The receptionist turned away from them but, as she did, Weldon spotted her rolling her eyes.

“I’m sure,” he said. “Finding good help can be so challenging.”

“Exactly.” She stretched out her hand and one of the women immediately put a small goblet of wine it it. “It’s exhausting.”

“Well, I’ll make my report and you can go back to getting your rest,” he said. “So far, I’ve…”

“Never mind all that,” she said. “You can drop your investigation. Something more pressing has come up, and finding a minor gossip is no longer my top priority.”

“If you insist. Are you going to ask me to work on your other problem?”

“What other problem?”

“The other pressing thing that you said came up.”

“No, it’s nothing that concerns you or the grid,” she said. “Just an internal issue with two of the Royal Season participants. You can stop all your inquiries now.”

“What if someone comes to me with new information?”

“There is no new information,” said Elea. “So there’s no need to talk to anybody.”

Weldon thought about asking whether he should put his fingers in his years and sing “La la la la” if anyone approached him, but decided against it.

“I understand. Krim appreciates your support.”

She took a sip of her wine. “You better. This grid was practically bankrupt before I showed up. You wouldn’t have the Royal Season or any of this…” she waved her free hand around the room.

“Our gratitude knows no bounds.”

“And that’s not even counting all the returnees I’ve found jobs for. Take Alice here.” She gestured with her goblet at one of the women holding the towels.

“Anna,” the woman said under her breath.

“Alice doesn’t have any of the skills she needs to survive in the modern world,” Elea said. “If she leaves Krim, she’ll probably have a heart attack and die the first time someone switches on a light.”

“I died in nineteen eighty-five,” Anna said. “I was an actuary.”

“Is that like a washer woman?” Elea asked her. “I understand that back in the old days, that was the only job women could have. Isn’t this so much better?”

Anna closed her eyes briefly and sighed.

“You can leave now,” Elea told Weldon. “I’ve got some strategic thinking to do.” She shooed him away and sunk a little lower into her tub. “Can someone come rub my hair?”
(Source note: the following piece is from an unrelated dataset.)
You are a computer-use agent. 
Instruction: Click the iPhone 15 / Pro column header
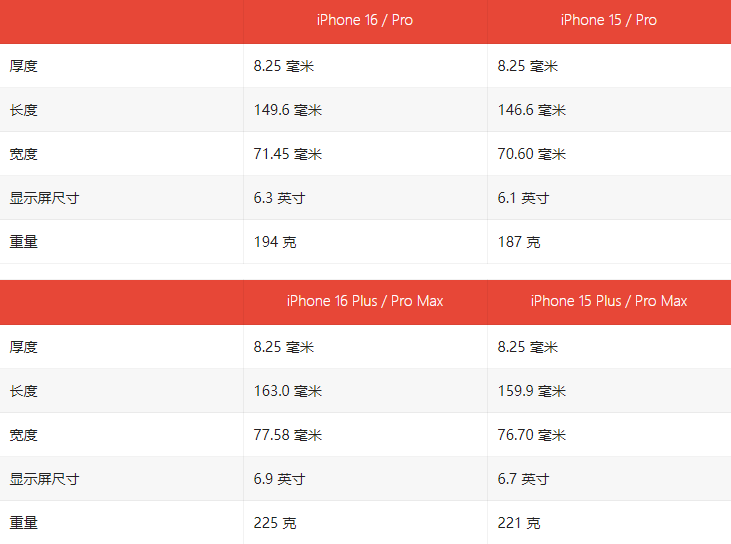(609, 20)
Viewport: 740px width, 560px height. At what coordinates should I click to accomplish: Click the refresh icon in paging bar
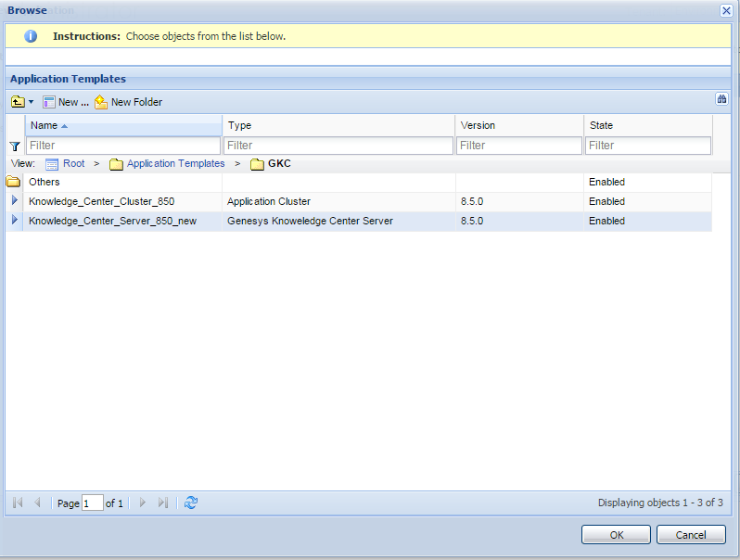click(191, 503)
The receptionist held the door open for Weldon.

“Elea Carlycle can be a little absent minded,” she told him after they had left the spa and were walking back to the front entrance. “But she does so much good for Krim, and for all the returnees. You know, none of them would be here if it wasn’t for her. I’m so grateful to be allowed to work for her. Krim really should make her the official queen. She’d be good at it.”
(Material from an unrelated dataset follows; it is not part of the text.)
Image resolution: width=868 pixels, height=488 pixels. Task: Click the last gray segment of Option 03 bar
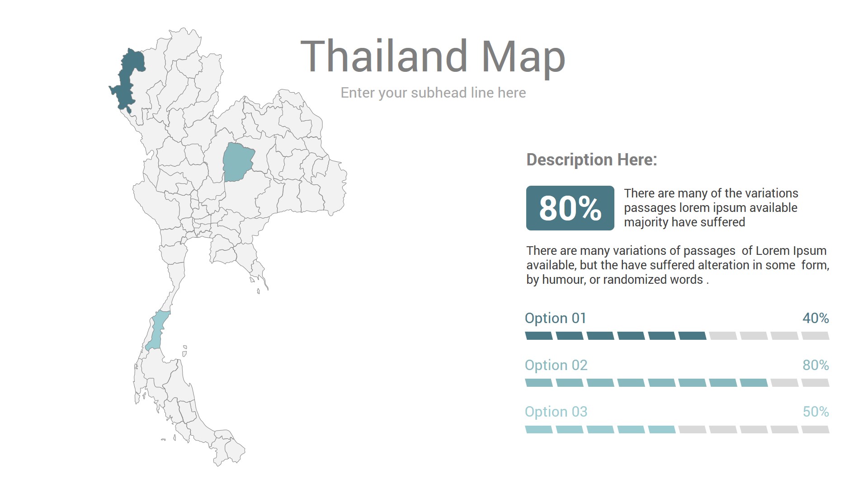click(x=816, y=430)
Weldon grunted noncommittally. Elea had nothing to do with the returnees, other than exploiting them. The company that brought them back to life and found homes for them on Krim was Lifeworks, and they were there before Elea. In fact, so was Royal Season.
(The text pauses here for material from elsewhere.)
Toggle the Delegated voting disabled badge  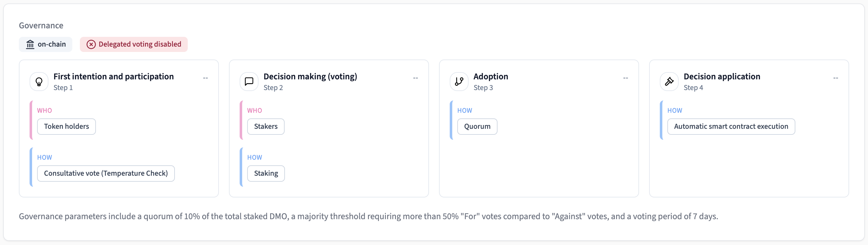(x=134, y=44)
Elea had a habit of taking credit for things that were none of her doing.

Unfortunately, with all the money she had, people had to pretend to pay attention. At least she was out of his hair now. One thing you could say about Elea was that she had a short attention span.

“Listen, you work for the grid right?” the receptionist asked Weldon as they approached the main hall. “I mean, she’s on the board, right? So that kind of makes you her employee?”

“Something like that.”

“Well, you should know that something bad happened,” she said. “I know Elea told you not to worry about it. I’m sure she’s just thinking about protecting the grid. But maybe it’s something you can help her with. Just don’t tell her I told you.”

“Told me what?”

“Two of the Royal Season participants were kidnapped. Right in the middle of the circus yesterday. I heard a couple of guards talking about it. I know you’re probably not allowed to do anything. I’m sure that’s why Elea didn’t even ask. But can’t you just peek into the grid databases? Just this once? Check that they’re okay? Maybe drop a hint about where to find them?”

“That’s not how the grid works,” said Weldon. “We’d need a legal order to examine that data.”

“But maybe there’s something you can do? Just this once? For Elea? I mean, two people disappeared. They must be terrified somewhere. I know it’s killing Elea that she can’t do anything. She hides it, of course. But I know its tearing her up inside. Please help.”